##### GIVEN RECORDS #####

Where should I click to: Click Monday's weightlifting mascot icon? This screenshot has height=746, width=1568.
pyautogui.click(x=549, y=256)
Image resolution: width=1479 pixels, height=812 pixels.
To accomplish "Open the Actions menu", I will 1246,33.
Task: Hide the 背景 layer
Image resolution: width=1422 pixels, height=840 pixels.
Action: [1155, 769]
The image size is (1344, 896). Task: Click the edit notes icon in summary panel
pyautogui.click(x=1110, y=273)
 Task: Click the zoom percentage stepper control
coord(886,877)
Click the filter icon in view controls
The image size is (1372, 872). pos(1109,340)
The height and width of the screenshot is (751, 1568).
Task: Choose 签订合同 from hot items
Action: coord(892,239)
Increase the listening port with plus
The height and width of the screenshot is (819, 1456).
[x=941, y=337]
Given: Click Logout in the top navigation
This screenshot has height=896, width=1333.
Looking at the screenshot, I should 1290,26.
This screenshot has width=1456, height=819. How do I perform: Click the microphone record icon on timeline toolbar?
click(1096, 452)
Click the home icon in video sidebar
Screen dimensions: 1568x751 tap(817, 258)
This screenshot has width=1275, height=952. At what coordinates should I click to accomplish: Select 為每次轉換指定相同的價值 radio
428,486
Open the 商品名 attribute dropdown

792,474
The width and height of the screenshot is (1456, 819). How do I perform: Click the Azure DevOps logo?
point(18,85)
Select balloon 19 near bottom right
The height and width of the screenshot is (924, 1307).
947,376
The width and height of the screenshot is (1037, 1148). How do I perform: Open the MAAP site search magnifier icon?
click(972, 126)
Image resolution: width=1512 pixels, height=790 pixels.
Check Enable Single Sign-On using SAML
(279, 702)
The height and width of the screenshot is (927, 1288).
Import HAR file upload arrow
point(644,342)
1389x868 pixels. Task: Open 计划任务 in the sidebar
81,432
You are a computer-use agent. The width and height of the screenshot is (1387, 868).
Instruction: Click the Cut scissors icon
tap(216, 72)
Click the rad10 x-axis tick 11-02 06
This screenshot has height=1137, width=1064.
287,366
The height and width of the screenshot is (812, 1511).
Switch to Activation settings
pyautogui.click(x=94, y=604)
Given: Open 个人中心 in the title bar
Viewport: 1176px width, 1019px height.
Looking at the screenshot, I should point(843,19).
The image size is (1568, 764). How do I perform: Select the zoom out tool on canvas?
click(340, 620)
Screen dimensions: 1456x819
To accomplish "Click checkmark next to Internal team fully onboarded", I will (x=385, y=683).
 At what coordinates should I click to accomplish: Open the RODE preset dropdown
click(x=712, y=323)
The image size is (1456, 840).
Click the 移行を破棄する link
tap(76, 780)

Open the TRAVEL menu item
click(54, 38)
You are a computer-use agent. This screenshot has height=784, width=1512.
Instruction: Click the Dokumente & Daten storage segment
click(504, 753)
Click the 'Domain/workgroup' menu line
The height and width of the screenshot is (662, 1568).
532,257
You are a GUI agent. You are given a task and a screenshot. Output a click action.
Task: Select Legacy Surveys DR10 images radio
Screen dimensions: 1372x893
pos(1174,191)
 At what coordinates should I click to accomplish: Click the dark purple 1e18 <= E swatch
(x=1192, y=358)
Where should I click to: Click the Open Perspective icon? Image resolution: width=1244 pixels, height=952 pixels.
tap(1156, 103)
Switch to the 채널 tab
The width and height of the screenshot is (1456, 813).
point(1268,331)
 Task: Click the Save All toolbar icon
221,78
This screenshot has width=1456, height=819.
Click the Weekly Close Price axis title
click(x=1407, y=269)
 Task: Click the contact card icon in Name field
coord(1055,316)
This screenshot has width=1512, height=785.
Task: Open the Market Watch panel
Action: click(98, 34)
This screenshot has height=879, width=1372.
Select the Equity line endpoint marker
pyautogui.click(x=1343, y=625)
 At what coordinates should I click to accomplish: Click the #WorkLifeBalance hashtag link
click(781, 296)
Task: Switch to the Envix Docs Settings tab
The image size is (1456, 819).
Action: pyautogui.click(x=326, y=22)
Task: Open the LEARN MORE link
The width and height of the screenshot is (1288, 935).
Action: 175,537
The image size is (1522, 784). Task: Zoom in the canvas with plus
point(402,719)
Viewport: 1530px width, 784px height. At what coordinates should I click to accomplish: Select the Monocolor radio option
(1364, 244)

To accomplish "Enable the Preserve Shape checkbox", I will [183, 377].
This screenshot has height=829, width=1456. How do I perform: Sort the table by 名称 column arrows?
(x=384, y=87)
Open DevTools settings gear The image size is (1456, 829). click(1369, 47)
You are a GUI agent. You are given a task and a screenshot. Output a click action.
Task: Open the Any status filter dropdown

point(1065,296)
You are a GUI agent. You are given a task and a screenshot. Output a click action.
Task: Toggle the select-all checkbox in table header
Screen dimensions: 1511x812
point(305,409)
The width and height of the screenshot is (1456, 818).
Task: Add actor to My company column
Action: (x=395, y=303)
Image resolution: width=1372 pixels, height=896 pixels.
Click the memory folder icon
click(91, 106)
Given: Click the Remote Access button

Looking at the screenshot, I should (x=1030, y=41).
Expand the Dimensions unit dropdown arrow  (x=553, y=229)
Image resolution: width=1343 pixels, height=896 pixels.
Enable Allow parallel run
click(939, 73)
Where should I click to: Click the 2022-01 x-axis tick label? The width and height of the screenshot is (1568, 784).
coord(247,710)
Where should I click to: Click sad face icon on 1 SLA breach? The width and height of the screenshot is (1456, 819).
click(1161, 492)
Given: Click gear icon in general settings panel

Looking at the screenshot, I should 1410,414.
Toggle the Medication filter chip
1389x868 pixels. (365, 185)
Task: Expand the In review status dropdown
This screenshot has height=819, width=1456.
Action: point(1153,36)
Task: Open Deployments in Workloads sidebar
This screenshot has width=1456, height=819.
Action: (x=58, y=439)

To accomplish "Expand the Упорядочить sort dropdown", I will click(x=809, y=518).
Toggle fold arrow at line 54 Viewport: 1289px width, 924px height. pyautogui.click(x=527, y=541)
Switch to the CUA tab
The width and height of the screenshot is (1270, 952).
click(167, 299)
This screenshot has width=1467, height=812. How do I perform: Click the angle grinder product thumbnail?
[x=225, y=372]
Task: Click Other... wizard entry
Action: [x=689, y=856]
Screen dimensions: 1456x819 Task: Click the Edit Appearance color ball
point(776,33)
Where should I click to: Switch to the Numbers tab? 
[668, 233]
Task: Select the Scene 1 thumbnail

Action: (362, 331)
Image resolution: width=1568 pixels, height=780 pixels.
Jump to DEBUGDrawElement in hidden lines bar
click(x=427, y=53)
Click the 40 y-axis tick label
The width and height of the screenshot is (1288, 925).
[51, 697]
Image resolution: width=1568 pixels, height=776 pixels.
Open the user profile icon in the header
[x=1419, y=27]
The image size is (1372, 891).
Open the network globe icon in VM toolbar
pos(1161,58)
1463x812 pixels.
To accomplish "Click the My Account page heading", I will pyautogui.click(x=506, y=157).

#####

WHAT TO PRODUCE: Only lines holding the word "computer" are wanted; list them all from the material.

EXPECTED OUTPUT:
You are a computer-use agent. The width and height of the screenshot is (1387, 868).
You are a computer-use agent. This screenshot has height=784, width=1512.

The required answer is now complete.